A mini-tragedy for Lumley personally, but for the rest of us just a little addendum to make the whole thing that bit more QPR. For the most part, this was anything but.
QPR: Lumley 6; Cameron 7, Hall 7, Leistner 6, Wallace 7; Ball 8, Amos 8; Osayi-Samuel 9 (Smith 76, 6), Chair 8 (Pugh 66, 6), Eze 8; Wells 9 (Hugill 67, 6)
Subs not used: Kane, Manning, Mlakar, Kelly
Goals: Wells 9 (assisted Eze), 48 (assisted Eze, pre-assist Osayi-Samuel), 64 (assisted Flint), Osayi-Samuel 27 (assisted Wells), 41 (assisted Lumley), Eze 57 (assisted Chair)
Bookings: Leistner 39 (foul), Amos 86 (foul)

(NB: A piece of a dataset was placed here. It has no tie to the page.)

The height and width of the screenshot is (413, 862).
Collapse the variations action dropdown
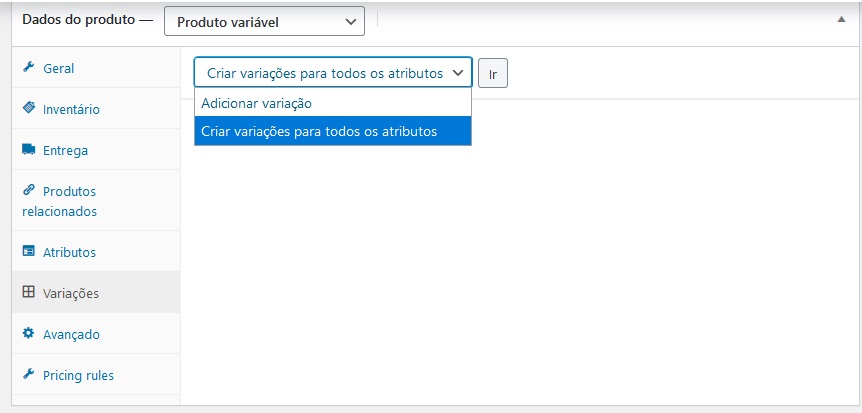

Cardiff: Etheridge 2; Nelson 2, Flint 3, Bamba 2 (Peltier 45, 2); Bacuna 3 (Ward 46, 4), Richards 1; Vaulks 5, Pack 4, Tomlin 4; Hoilett 5, Glatzel 4 (Whyte 69, 5)

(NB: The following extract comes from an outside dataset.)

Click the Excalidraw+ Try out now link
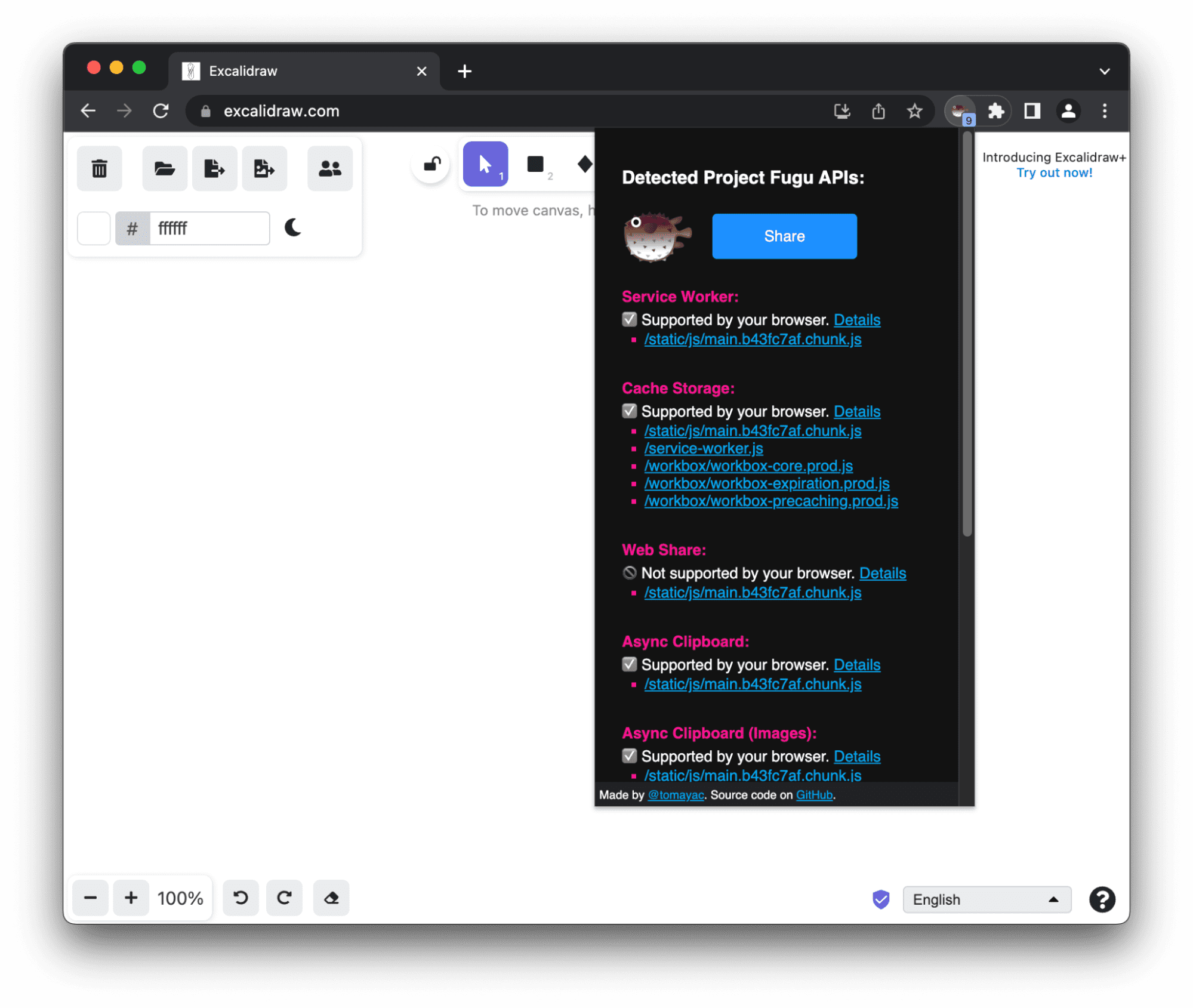The image size is (1193, 1008). [1053, 173]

Subs not used: Morrison, Smithies, Paterson, Madine
Goals: Vaulks 90+1 (unassisted)
Bookings: Tomlin 32 (foul)
QPR Star Man – Bright Osayi-Samuel and Nahki Wells 9 Decide for yourself between two exhilarating, near faultless displays. I felt the two headed clearances in the first half at key moments in the game, plus an extra goal, probably gave Wells the edge, but Osayi-Samuel was utterly unplayable.
Referee – Darren England (Barnsley) 5 Not a particularly competitive game to referee but there were some poor moments. The handball by Nelson in the lead up to Wells’ hat trick goal was absolutely blatant and had that been missed with the scoreline in the balance, rather than at 5-0, we’d be stewing. Same with the ‘advantage’ played through a first half hack at Osayi-Samuel that resulted only in QPR being offside but still wasn’t brought back. And I know both teams were quite happy with it but you can’t just add one minute onto a half with that much stuff happening in it, it makes a mockery of a stoppage time system that’s already a bit of a joke. A token three or four maybe, but even that would have been extremely skinny.
Attendance 12,355 (1,200 Cardiff approx.) Magnificent reward for the faithful who trooped out after a hectic, unrewarding Christmas when it would have been so easy to sack it off. Less so for the Cardiff fans, who travelled in impressive numbers to see their side capitulate.